Um die Pflege der historischen Schiffe und Exponate kümmert sich der Verein Museumshafen Büsum e.V.
Der Museumshafen Büsum vermittel einen Einblick in die Berufsschifffahrt der
Nordseeküste Schleswig-Holsteins vergangener Tage.

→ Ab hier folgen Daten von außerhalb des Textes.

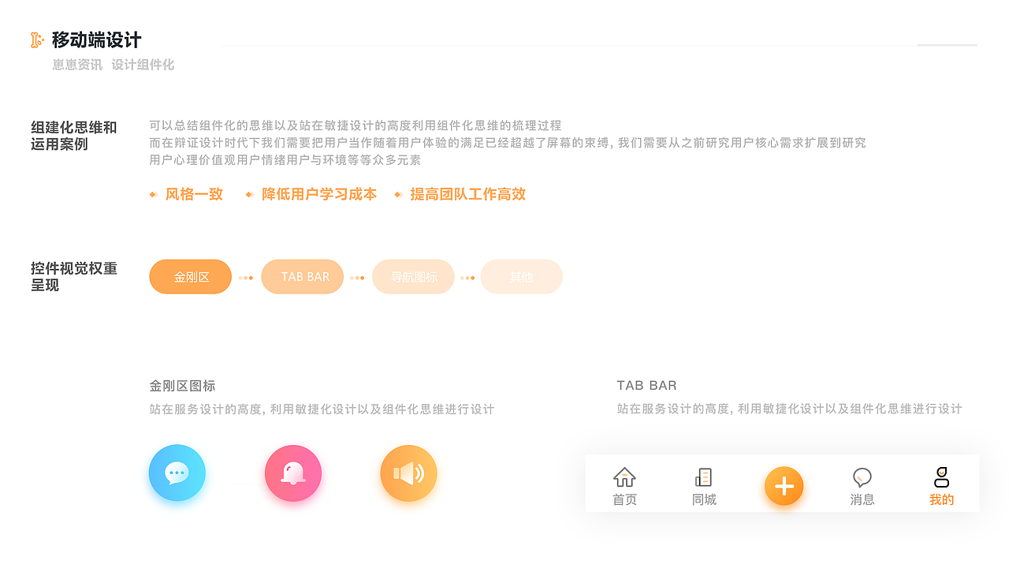Click the orange speaker volume icon

coord(408,473)
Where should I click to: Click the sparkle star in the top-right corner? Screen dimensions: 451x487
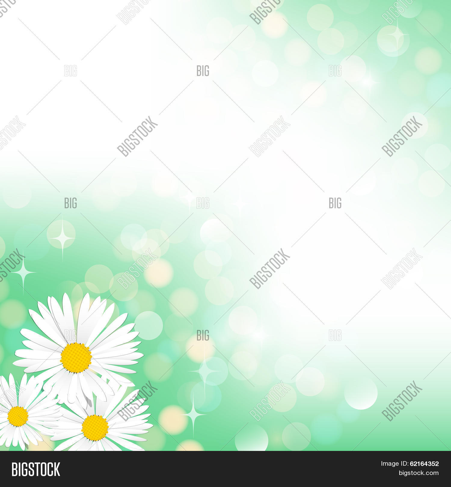pos(397,35)
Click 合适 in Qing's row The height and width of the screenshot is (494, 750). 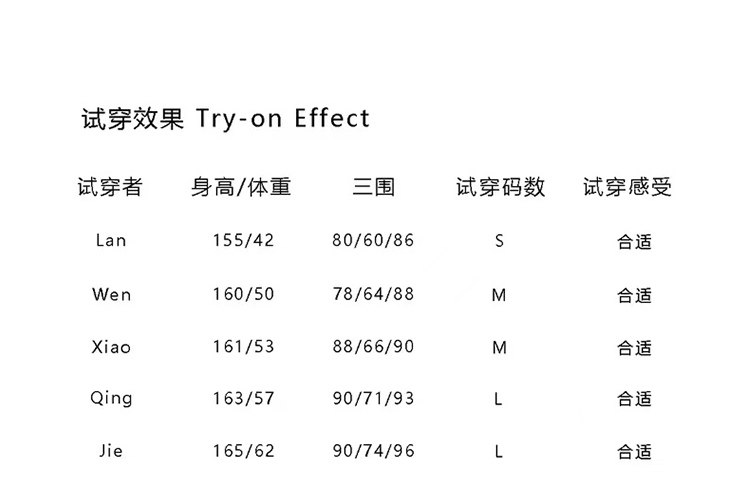(x=634, y=399)
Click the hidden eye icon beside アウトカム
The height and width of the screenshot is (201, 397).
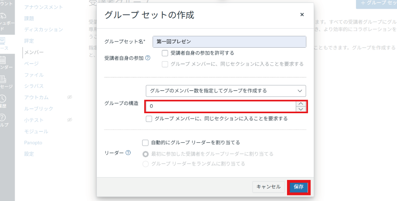pos(69,97)
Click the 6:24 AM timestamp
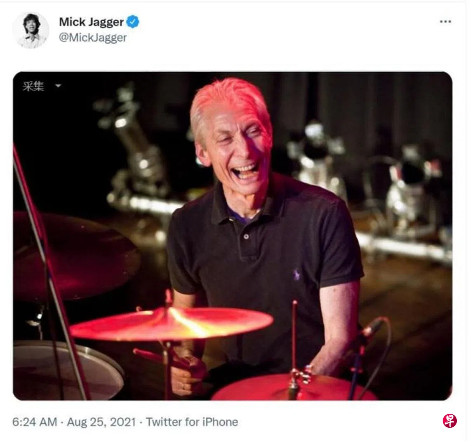Viewport: 470px width, 441px height. click(x=34, y=422)
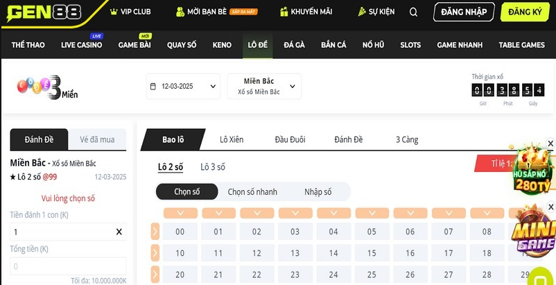Image resolution: width=556 pixels, height=285 pixels.
Task: Select entire column above number 03
Action: click(x=295, y=213)
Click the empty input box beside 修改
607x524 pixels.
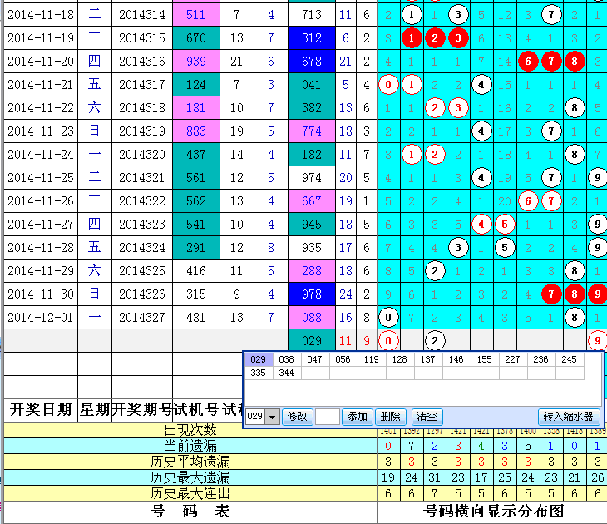[x=327, y=417]
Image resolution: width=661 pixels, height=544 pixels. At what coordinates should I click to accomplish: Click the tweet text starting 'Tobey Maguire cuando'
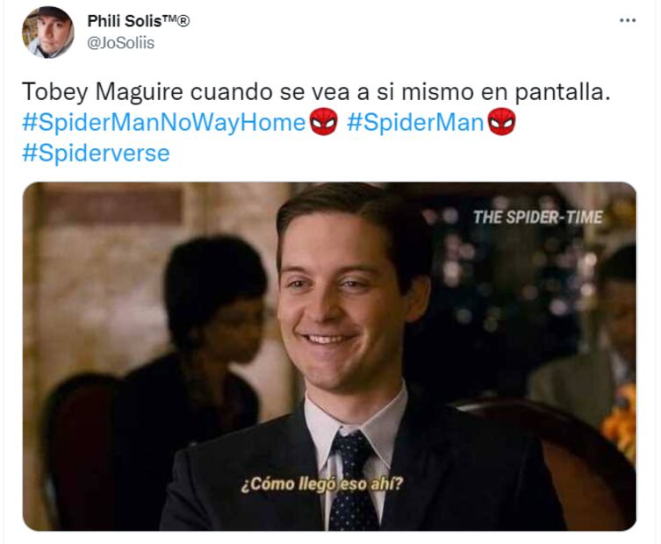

Zeugnisse dieser Schifffahrtsgeschichte
wurden so vor der Verschrottung bewahrt.
Der 1911 gebaute Fischkutter "Margarete" fand nach umfangreichen Restaurierungsarbeiten
in Büsum seinen "letzten Heimathafen."
Neben der "Margarete" liegen im Museumshafen das 1944 in Dienst gestellte Motorrettungsboot
"MRB Rickmer Bock" und der 1912 gebaute Fischkutter "Fahrewohl".
Weitere Exponate sind das
Molenfeuer, das ürsprünglich auf dem westlichen Mohlenkopf der
alten Schleuse errichtet wurde, die 1986 zusammen mit den Mohlenköpfen
einem Sperrwerk weichen musste und ein originalgetreuer
Nachbau des ersten Büsumer
Leuchtturms.
Im Ankerfriedhof, der 2004 eingerichtet wurde, finden sich neben historischen Ankern
auch sogenannte Tonnensteine, die zum Festlegen der Fahrwassertonnen dienten.
Der Nachbau einer "Schottschen Karre", die man früher als Transportmittel für Fische
und Krabben benutzt hat, befindet sich in der Nähe der Freitreppe. Unweit davon kann
man an einem "Sturmflutfahl" die Wasserhöhe vergangeber Sturmfluten ablesen.